Al festival della canzone popolare e d’autore italiana è consuetudine volgere lo sguardo e confrontarsi anche con altri orizzonti, quest’anno la “collana” degli ospiti internazionali di Musicultura si arricchisce di una perla, il Quinteto Astor Piazzolla, atteso sul palco giovedì 20 giugno. “Il pubblico di Musicultura avrà l’occasione di rivivere la bellezza straripante di alcuni dei capolavori del Maestro grazie a questo quintetto che riunisce cinque dei migliori musicisti argentini” dichiara il vicepresidente di Musicultura Ezio Nannipieri, che aggiunge: “Hanno una solida preparazione di tango alle spalle, l’imprimatur della Fondazione Piazzolla, ma soprattutto il cuore e la visione per compiere una missione difficile, dove altri hanno fallito”.  Astor Piazzolla formò il suo primo quintetto nel 1960, portando il tango alle sue estreme conseguenze. Cinque strumenti solisti che cantavano il corpo elettrico della città, il nuovo fervore di Buenos Aires, con una potenza di fuoco inusitata, una ricchezza melodica, ritmica, armonica senza precedenti e un sound finalmente all’altezza dei tempi. Quando ormai il tango non sapeva più che farsene delle maestose macchine orchestrali degli anni d’oro, il quintetto venne a indicare le nuove strade da percorrere. Sebbene oggi Piazzolla sia uno dei compositori contemporanei più eseguiti al mondo e il suo catalogo comprenda oltre mille composizioni per gli ensemble più diversi, il quintetto fu sempre la sua formazione prediletta, la più innovativa, un laboratorio di sperimentazione permanente. Per questo la Fondazione Astor Piazzolla, nata per proteggere e diffondere il suo enorme lascito, ha creato il Quinteto Astor Piazzolla con la direzione di Laura Escalada Piazzolla. Da oltre venti anni girano i teatri del mondo suonando gli inestimabili arrangiamenti autografi e riportando alla luce gioielli pressoché inediti. L’attuale formazione vede in scena Lautaro Greco (bandoneón), Sebastian Prusak (violino), German Martìnez (chitarra), Sergio Rivas (contrabbaso) e Cristian Zarate (piano).

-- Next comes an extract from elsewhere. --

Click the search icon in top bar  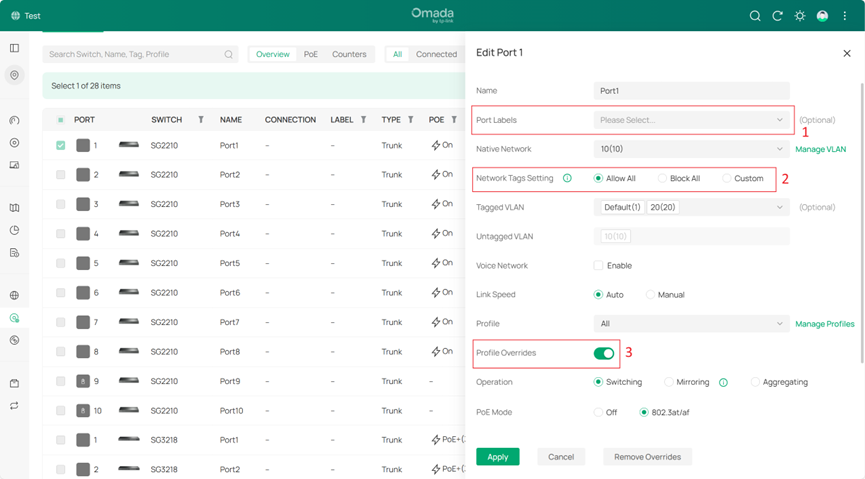coord(756,16)
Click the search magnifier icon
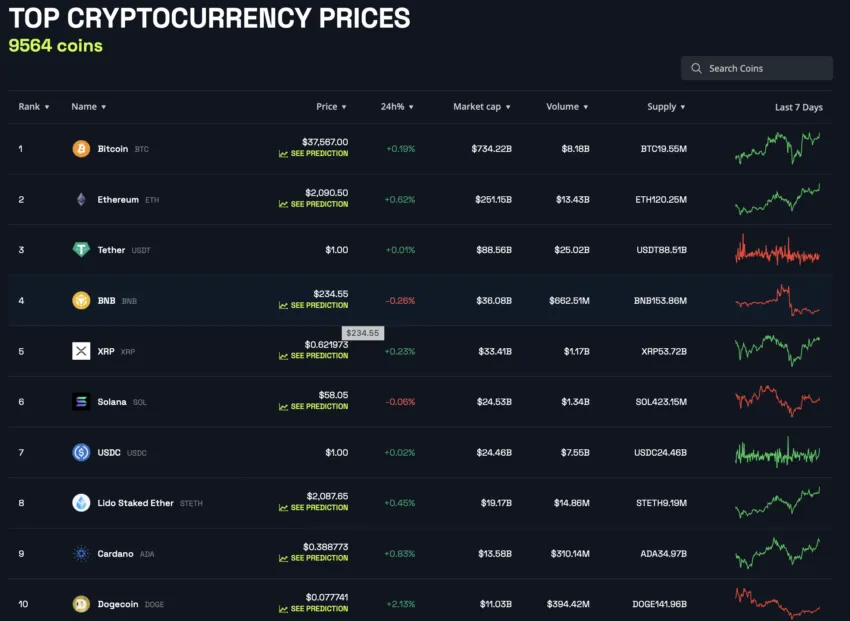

Intanto le macchine di Musicultura procedono a tutta forza anche sul fronte del concorso. Dallo scorso 29 aprile Rai Radio 1, media partner della manifestazione, ha preso in consegna le 16 canzoni finaliste per presentarle quotidianamente nell’ambito del programma Music Club, affidate alla competenza di John Vignola. Anche Rai Radio Tutta Italiana, a cura di Gianmaurizio Foderaro, dedica ai protagonisti del concorso ed alla loro canzoni spazi e approfondimenti. Gli stessi brani sono nel frattempo al vaglio del comitato artistico di garanzia, che a suo insindacabile giudizio designerà cinque degli otto vincitori che accederanno alla fase finale del festival e di cui fanno parte Claudio Baglioni, Vasco Rossi, Brunori Sas, Luca Carboni, Gino Paoli, Ron, Enrico Ruggeri, Antonello Venditti,  Francesca Archibugi, Enzo Avitabile, Paolo Benvegnù, Alessandro Carrera, Guido Catalano, Ennio Cavalli, Carmen Consoli, Simone Cristicchi, Gaetano Curreri, Teresa De Sio, Niccolò Fabi, Giorgia, Alessandro Mannarino, Dacia Maraini, Mariella Nava,  Paola Turci, Roberto Vecchioni, Sandro Veronesi, Willie Peyote, Federico Zampaglione.  Altri due vincitori saranno eletti a suon di click nell’ambito del contest Facebook attivo dal 3 al 24 maggio, l’ottavo vincitore sarà scelto a discrezione di Musicultura.

I biglietti per assistere alle tre serate di spettacolo di Musicultura 2019 (20, 21 e 23 giugno) sono in vendita presso la Biglietteria dei Teatri (Piazza Mazzini, Macerata) e sul circuito Vivaticket.